■脈略なく、戦争関連の映画の感想3本。

■ひまわり

オープニングの一面のひまわり畑&テーマ音楽で既に涙腺が緩んでしまう。
エンディングでは言わずもがな。

しかし本当は、この映画、つっこみどころはたくさんあるのだ。
ソフィア・ローレン怖すぎるとか、マストロヤンニがぺーぺーの一兵として出て行くにはあまりにもお年を召しているのではないかだとか、そもそもストーリーがあまりにもお涙ちょうだいで狙いすぎだろうとか。

でも、あのどこまでも続くひまわり畑の底抜けの明るさ、澄み切って怖いほど碧い空、そしてあの名曲「ひまわり」でテもなくやられてしまうのだ。
あの悲しいストーリーの後にぱあっと流れるあっけらかんとしたひまわりの映像は、あまりにも鮮やかすぎて、そしてあまりにも無邪気すぎて鋭く痛く心に染み入る。
そして追い討ちをかけるように流れる「ひまわり」。
何度も何度も見ているのに、エンディングでぼろぼろ泣いてしまう稀有な映画である。
#近頃やたらと涙腺が緩いということもあるけれど。

■灰とダイアモンド

ストーリーは正直ステロタイプである。
戦争というバックボーンがなければふつーのバッドエンドの青春映画だと思う。
つまりは、どうも歴史のもつ迫力に頼りすぎているきらいがあるのだ。
このことは戦争がらみの映画全般に言えるのだけれども…

けど、ディテールがいい。
主人公が共産党幹部を殺した、丁度そのときにときにあがる花火のシーン。
酒場にて死んだ同士の思い出話を語るとき、弔い火の如く小さなウォッカのグラスに次々と火をつけていくシーン。
撃たれた主人公が、物干し場に数知れず翻る真っ白なシーツの一つに斃れこみ、
そのシーツだけがみるみる黒く(本当は赤く、なのだろうけれども白黒なので黒く見える)染まっていくシーン。

══════════════════════════════

• [やること]:
(A) 映画の感想を読んで、次の問いに答えてください。
(i) 『ひまわり』で、何度見ても泣いてしまうのはどの場面ですか。
(ii) 『灰とダイアモンド』で、主人公が共産党幹部を殺したちょうどそのときにあがるものは何ですか。
(iii) 酒場で死んだ同士の思い出話を語るとき、次々と火をつけていくのは何ですか。
(B) 映画の感想にある「何度も何度も見ているのに、エンディングでぼろぼろ泣いてしまう稀有な映画である。」を英語に訳してください。
(C) 映画の感想から、「しかし本当は、この映画、つっこみどころはたくさんあるのだ。」から「すぎて鋭く痛く心に染み入る。」まで（「すぎて鋭く痛く心に染み入る。」も含めて）を、一字も変えずに書き写してください。
資料はここでは使いません。

══════════════════════════════

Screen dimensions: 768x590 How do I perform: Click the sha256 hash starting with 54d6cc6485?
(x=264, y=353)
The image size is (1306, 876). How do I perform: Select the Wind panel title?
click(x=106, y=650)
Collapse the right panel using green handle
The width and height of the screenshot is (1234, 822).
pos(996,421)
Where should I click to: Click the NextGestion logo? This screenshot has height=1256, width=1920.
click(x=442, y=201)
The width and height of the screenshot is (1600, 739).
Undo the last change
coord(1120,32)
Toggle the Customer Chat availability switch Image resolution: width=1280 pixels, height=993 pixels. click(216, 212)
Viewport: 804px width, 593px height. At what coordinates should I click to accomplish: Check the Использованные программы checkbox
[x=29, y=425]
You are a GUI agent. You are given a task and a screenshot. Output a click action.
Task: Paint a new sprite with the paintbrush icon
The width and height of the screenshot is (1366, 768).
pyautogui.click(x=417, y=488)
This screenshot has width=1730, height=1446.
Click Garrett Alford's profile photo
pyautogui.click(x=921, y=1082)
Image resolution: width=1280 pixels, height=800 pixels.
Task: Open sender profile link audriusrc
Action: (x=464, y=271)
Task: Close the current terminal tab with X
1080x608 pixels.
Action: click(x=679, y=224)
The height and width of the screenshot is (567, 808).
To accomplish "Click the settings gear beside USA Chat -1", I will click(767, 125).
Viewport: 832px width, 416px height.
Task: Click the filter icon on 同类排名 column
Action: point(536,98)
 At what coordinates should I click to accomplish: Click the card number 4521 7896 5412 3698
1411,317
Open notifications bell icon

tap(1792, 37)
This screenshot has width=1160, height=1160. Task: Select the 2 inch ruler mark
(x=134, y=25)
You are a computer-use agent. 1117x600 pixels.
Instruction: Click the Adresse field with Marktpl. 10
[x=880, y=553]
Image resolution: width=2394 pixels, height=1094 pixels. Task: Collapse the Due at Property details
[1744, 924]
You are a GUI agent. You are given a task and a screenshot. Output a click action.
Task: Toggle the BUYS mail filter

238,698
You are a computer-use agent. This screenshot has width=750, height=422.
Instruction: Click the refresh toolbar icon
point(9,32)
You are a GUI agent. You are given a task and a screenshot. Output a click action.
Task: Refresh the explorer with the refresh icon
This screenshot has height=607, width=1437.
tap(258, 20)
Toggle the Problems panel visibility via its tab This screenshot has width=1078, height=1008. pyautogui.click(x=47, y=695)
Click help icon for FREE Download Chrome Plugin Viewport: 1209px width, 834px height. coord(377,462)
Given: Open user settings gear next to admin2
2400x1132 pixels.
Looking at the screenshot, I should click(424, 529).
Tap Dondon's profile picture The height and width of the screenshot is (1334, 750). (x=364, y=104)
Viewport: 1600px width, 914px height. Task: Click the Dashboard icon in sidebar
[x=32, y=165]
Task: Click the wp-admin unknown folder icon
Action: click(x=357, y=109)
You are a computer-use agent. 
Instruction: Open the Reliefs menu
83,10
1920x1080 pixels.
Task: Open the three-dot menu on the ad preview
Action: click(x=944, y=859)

══════════════════════════════

• [答え]:
(A)
(i) エンディング
(ii) 花火
(iii) 小さなウォッカのグラス

(B) It is a rare film that leaves me in floods of tears at the ending, even though I have watched it over and over again.

(C)
しかし本当は、この映画、つっこみどころはたくさんあるのだ。
ソフィア・ローレン怖すぎるとか、マストロヤンニがぺーぺーの一兵として出て行くにはあまりにもお年を召しているのではないかだとか、そもそもストーリーがあまりにもお涙ちょうだいで狙いすぎだろうとか。

でも、あのどこまでも続くひまわり畑の底抜けの明るさ、澄み切って怖いほど碧い空、そしてあの名曲「ひまわり」でテもなくやられてしまうのだ。
あの悲しいストーリーの後にぱあっと流れるあっけらかんとしたひまわりの映像は、あまりにも鮮やかすぎて、そしてあまりにも無邪気すぎて鋭く痛く心に染み入る。